Information supplied »
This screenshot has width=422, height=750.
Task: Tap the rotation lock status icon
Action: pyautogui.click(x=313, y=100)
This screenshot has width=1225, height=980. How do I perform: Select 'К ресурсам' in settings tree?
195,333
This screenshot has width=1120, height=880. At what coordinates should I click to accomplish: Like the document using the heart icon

--

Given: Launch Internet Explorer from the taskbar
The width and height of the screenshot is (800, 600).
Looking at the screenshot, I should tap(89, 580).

* * *

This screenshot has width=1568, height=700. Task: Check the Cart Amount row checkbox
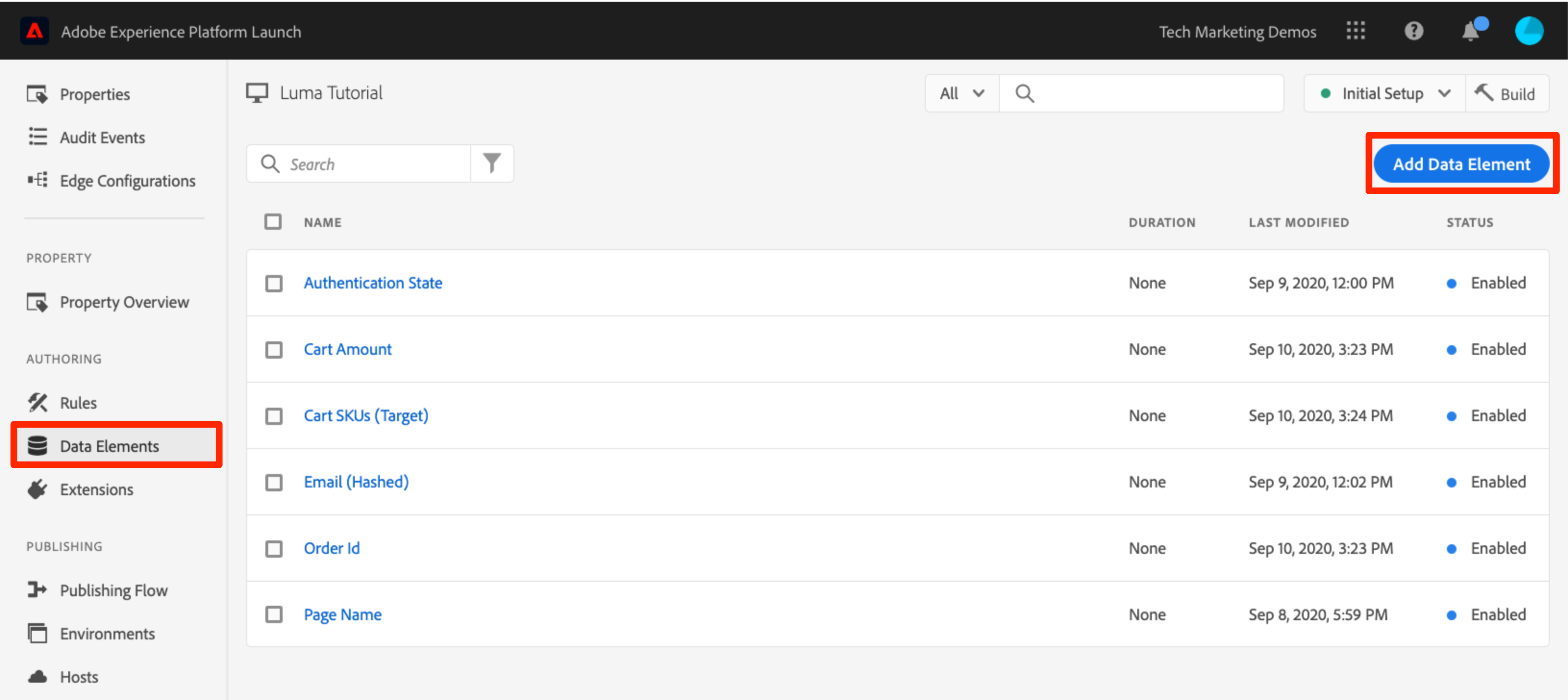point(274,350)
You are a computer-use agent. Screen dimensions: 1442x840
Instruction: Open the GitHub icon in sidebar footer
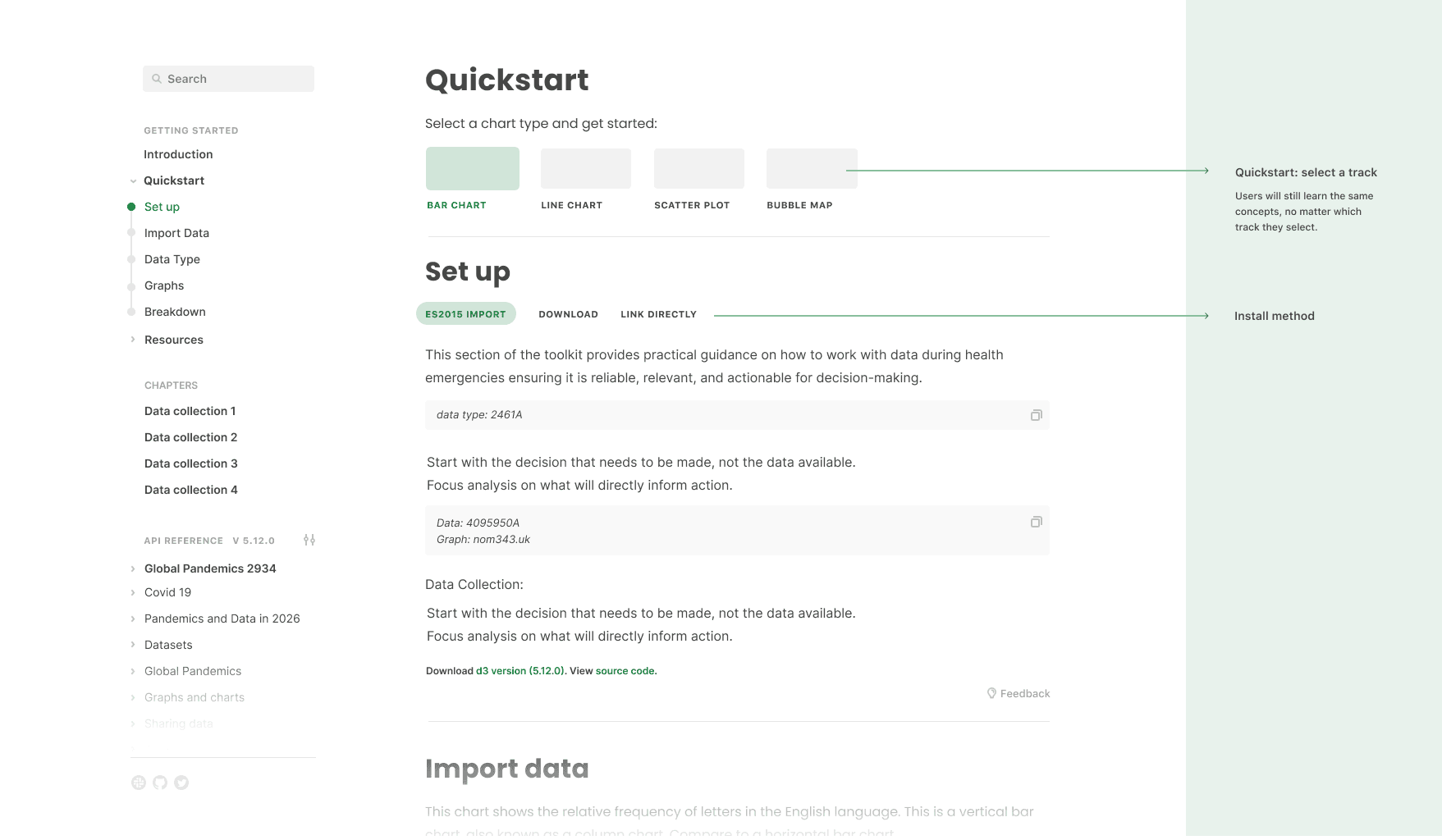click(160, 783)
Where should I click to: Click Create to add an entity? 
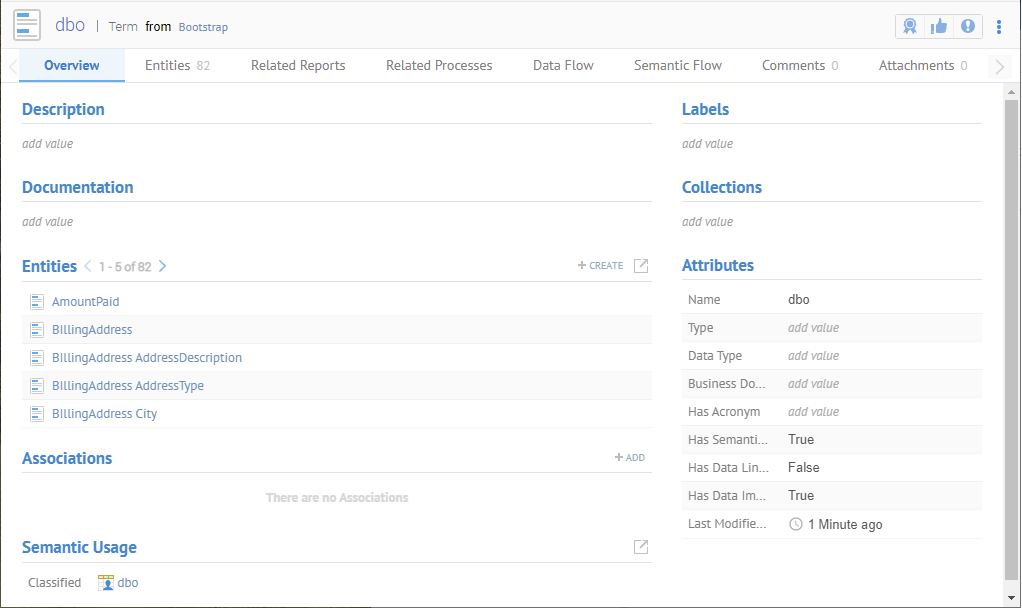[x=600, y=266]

Instructions to follow »
Reproduce only the lines above, starting at the line with "This screenshot has width=1225, height=980." and ending at the line with "This screenshot has width=1120, height=880.", exactly as written.

Result »
This screenshot has width=1225, height=980. How do I perform: Select 'К ресурсам' in settings tree?
195,333
This screenshot has width=1120, height=880. At what coordinates should I click to accomplish: Like the document using the heart icon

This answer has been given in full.